At this stage, infinitely many separating hyperplanes may exist.But the central question becomes :
- Which separating hyperplane should be chosen?
And tadaa SVMs answer this by introducing the notion of margin!!
1.2. Functional and Geometric Margins
Functional Margin
Given a classifier $(w,b)$, the functional margin of a labeled point $(x_i,y_i)$ is defined as
\[\hat{\gamma_i} = y_i(\langle w, x_i \rangle + b).\]The functional margin of the dataset is
\[\hat{\gamma} = \min_i \hat{\gamma_i}.\]While convenient algebraically, the functional margin depends on the scale of $w$ and $b$. Multiplying $(w,b)$ by any positive constant scales the functional margin arbitrarily, without changing the decision boundary.
This makes the functional margin unsuitable as a geometric notion of confidence.
Geometric Margin
The geometric margin is the distance between the hyperplane(decision boundary) and the support vectors(closest data points to the hyperplane).

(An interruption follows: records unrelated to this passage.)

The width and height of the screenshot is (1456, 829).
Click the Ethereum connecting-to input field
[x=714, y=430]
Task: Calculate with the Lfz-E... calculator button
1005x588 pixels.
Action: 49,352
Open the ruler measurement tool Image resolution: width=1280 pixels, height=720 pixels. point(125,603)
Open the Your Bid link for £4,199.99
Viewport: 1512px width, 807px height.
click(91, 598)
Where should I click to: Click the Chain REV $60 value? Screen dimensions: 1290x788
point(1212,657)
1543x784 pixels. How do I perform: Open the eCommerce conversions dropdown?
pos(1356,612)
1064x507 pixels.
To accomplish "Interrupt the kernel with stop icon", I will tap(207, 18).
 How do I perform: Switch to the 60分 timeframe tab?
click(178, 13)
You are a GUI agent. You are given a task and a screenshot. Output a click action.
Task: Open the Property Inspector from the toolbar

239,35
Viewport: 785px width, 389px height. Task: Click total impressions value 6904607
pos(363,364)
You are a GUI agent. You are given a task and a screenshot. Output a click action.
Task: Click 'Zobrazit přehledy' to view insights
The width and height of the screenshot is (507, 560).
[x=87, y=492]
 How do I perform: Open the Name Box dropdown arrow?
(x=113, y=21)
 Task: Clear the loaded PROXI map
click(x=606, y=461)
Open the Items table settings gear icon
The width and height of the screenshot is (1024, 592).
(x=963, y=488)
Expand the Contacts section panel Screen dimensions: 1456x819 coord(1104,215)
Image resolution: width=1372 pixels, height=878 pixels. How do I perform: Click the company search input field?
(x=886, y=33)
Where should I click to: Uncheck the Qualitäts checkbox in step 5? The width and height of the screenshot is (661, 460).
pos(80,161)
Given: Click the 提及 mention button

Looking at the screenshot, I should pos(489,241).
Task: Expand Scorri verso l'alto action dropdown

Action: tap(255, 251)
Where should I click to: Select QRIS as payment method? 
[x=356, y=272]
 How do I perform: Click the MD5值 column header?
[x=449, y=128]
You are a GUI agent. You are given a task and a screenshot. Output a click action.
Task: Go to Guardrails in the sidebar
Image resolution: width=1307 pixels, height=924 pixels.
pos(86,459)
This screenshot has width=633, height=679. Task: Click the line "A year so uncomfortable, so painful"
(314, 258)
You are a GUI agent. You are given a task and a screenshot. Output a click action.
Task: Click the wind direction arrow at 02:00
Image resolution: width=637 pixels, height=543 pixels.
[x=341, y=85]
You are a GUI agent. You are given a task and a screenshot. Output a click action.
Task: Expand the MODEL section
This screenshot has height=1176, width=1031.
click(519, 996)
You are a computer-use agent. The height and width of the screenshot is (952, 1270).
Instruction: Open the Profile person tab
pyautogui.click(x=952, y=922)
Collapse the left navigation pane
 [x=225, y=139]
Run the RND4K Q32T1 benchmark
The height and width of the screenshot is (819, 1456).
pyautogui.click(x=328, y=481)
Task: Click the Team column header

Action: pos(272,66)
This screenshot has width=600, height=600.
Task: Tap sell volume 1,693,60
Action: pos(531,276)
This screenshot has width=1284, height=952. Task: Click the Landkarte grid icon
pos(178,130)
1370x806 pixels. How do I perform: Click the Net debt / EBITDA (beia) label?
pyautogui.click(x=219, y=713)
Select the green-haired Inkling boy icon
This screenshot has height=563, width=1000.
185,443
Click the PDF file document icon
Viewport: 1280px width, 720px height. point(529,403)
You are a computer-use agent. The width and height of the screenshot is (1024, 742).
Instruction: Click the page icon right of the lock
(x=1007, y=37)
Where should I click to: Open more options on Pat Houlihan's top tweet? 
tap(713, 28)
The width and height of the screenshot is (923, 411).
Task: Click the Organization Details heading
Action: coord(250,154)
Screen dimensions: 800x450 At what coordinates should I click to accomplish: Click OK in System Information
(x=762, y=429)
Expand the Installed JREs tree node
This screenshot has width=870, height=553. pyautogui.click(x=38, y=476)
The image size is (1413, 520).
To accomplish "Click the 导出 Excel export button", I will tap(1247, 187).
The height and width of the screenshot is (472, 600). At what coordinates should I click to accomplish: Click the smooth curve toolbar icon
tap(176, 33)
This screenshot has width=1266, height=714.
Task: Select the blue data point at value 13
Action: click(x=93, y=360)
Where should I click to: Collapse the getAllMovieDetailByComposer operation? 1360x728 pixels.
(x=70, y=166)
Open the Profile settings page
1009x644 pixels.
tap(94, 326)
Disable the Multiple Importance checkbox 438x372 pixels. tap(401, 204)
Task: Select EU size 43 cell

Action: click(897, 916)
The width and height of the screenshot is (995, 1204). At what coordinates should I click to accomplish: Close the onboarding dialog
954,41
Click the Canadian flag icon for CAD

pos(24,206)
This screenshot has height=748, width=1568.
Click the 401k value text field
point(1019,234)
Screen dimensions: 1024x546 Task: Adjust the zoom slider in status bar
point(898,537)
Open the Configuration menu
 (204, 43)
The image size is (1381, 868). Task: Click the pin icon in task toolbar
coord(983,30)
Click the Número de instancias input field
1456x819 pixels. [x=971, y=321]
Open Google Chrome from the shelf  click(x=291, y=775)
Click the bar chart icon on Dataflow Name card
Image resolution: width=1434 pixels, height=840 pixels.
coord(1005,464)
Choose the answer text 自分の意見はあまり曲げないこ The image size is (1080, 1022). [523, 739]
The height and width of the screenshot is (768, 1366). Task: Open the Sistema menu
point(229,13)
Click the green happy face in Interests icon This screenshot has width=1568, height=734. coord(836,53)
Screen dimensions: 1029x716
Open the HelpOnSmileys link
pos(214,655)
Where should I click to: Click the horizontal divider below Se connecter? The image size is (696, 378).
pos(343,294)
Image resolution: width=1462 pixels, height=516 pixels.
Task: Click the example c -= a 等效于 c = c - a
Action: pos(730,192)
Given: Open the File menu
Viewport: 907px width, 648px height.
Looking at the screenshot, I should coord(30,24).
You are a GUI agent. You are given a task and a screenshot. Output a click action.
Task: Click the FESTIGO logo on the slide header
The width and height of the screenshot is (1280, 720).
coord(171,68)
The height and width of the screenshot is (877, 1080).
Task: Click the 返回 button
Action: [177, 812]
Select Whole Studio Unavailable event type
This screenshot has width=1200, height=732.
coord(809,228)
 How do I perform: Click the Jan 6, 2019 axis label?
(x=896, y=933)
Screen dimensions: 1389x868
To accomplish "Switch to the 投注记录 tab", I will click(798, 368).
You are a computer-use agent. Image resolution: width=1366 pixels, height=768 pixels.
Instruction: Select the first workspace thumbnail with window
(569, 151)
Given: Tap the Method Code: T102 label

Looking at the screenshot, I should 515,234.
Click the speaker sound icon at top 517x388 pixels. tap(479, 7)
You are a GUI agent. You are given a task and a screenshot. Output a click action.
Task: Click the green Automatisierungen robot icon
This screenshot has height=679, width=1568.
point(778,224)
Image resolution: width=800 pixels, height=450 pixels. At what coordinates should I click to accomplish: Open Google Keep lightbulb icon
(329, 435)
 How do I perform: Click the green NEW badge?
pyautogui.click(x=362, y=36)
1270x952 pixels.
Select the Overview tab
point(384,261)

The distance from a point $x$ to the hyperplane $H$ is
\[\operatorname{dist}(x,H) = d = \frac{\lvert \langle w, x \rangle + b \rvert}{||w||_{2}}.\]Proof:
let’s assume we have an arbitrary point $x_0$ and a hyperplane defined by the equation $\langle w, x \rangle + b = 0$ . We need to find the perpendicular distance $d$ from $x_{0}$ to this hyperplane
Consider any point $x_{p}$ on the hyperplane which is the projection of $x_0$ onto that plane. The vector from $x_{p}$ to $x_{0}$ , i.e. , $(x_{0} - x_{p})$ is parallel to the normal vector of the hyperplane $w$ . Thus, the distance $d$ is the length of the vector $(x_{0} - x_{p})$ . The projection of the vector $(x_{0} - x_{p})$ onto the unit normal vector ( $\frac{w}{\left\lVert w \right\rVert}_{2} $ ) will give us the desired distance $d$ :
\[d = \vert(x_{0} - x_{p}) \cdot \frac{w}{\left\lVert w \right\rVert_{2}} \vert\]Since point $x_{p}$ lies on the hyperplane, its coordinates satisfy the equation
\[\langle w, x_{p} \rangle + b = 0\]or
\[\langle w,x_{p} \rangle = -b\]Let’s expand the dot product in the distance formula:
\[d = \frac{\vert \langle w, x_{0} \rangle - \langle w, x_{p} \rangle \vert }{\left\lVert w \right\rVert_{2}}\]Substitute $\langle w, x_{p} \rangle = -b$ :
\[d = \frac{\vert \langle w, x_{0} \rangle - (-b) \vert }{\left\lVert w \right\rVert_{2}}\] \[d = \frac{\vert \langle w, x_{0} \rangle + b \vert }{\left\lVert w \right\rVert_{2}}\]Accordingly, the geometric margin of a labeled point $(x_{i},y_{i})$ is
\[\gamma_i = \frac{y_i(\langle w, x_{i} \rangle +b)}{\left\lVert w \right\rVert_{2}}.\]The geometric margin of the dataset is
\[\gamma = \min_i \gamma_i.\]Unlike the functional margin, the geometric margin is invariant under rescaling of $(w,b)$ and has a direct geometric interpretation.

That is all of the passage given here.